TASK TO COMPLETE ::
Reproduce exactly the lines below, from the first through the one containing "The width and height of the screenshot is (600, 450).", and nothing more.

EXERCISE MATERIAL ::

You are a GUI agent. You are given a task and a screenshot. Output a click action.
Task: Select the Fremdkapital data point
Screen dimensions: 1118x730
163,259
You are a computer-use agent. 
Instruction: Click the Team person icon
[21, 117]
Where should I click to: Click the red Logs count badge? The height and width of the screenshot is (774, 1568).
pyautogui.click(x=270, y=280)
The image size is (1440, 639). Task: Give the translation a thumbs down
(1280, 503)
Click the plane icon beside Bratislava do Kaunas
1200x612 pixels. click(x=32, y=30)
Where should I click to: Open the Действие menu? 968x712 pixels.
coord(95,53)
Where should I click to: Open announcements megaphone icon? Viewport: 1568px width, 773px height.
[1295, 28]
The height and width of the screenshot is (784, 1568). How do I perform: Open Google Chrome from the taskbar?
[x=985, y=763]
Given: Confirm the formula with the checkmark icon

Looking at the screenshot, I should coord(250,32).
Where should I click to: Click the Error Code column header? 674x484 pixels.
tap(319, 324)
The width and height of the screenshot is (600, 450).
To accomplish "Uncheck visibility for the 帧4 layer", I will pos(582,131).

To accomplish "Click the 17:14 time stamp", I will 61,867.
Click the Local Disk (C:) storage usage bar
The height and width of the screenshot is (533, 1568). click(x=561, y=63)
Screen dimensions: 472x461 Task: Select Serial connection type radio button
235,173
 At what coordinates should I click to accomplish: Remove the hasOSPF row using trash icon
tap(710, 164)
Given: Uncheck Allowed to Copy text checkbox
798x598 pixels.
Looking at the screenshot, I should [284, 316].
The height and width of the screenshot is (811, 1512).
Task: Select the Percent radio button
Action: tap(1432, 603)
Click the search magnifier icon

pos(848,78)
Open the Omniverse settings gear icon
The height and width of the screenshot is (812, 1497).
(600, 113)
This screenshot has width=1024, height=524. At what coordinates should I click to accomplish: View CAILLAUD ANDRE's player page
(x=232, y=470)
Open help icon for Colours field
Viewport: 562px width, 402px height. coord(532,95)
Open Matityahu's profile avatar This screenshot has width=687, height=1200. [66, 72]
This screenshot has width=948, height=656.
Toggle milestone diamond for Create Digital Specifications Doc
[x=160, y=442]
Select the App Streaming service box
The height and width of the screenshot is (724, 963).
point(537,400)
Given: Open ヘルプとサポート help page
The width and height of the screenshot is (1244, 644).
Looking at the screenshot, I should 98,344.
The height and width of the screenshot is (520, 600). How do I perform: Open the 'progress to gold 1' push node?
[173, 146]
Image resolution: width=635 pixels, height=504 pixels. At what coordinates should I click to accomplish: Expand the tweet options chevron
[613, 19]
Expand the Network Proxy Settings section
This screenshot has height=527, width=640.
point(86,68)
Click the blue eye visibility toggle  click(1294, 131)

SOLVED EXERCISE ::
You are a GUI agent. You are given a task and a screenshot. Output a click action.
Task: Select the Fremdkapital data point
Screen dimensions: 1118x730
163,259
You are a computer-use agent. 
Instruction: Click the Team person icon
[21, 117]
Where should I click to: Click the red Logs count badge? The height and width of the screenshot is (774, 1568).
pyautogui.click(x=270, y=280)
The image size is (1440, 639). Task: Give the translation a thumbs down
(1280, 503)
Click the plane icon beside Bratislava do Kaunas
1200x612 pixels. click(x=32, y=30)
Where should I click to: Open the Действие menu? 968x712 pixels.
coord(95,53)
Where should I click to: Open announcements megaphone icon? Viewport: 1568px width, 773px height.
[1295, 28]
The height and width of the screenshot is (784, 1568). How do I perform: Open Google Chrome from the taskbar?
[x=985, y=763]
Given: Confirm the formula with the checkmark icon

Looking at the screenshot, I should coord(250,32).
Where should I click to: Click the Error Code column header? 674x484 pixels.
tap(319, 324)
The width and height of the screenshot is (600, 450).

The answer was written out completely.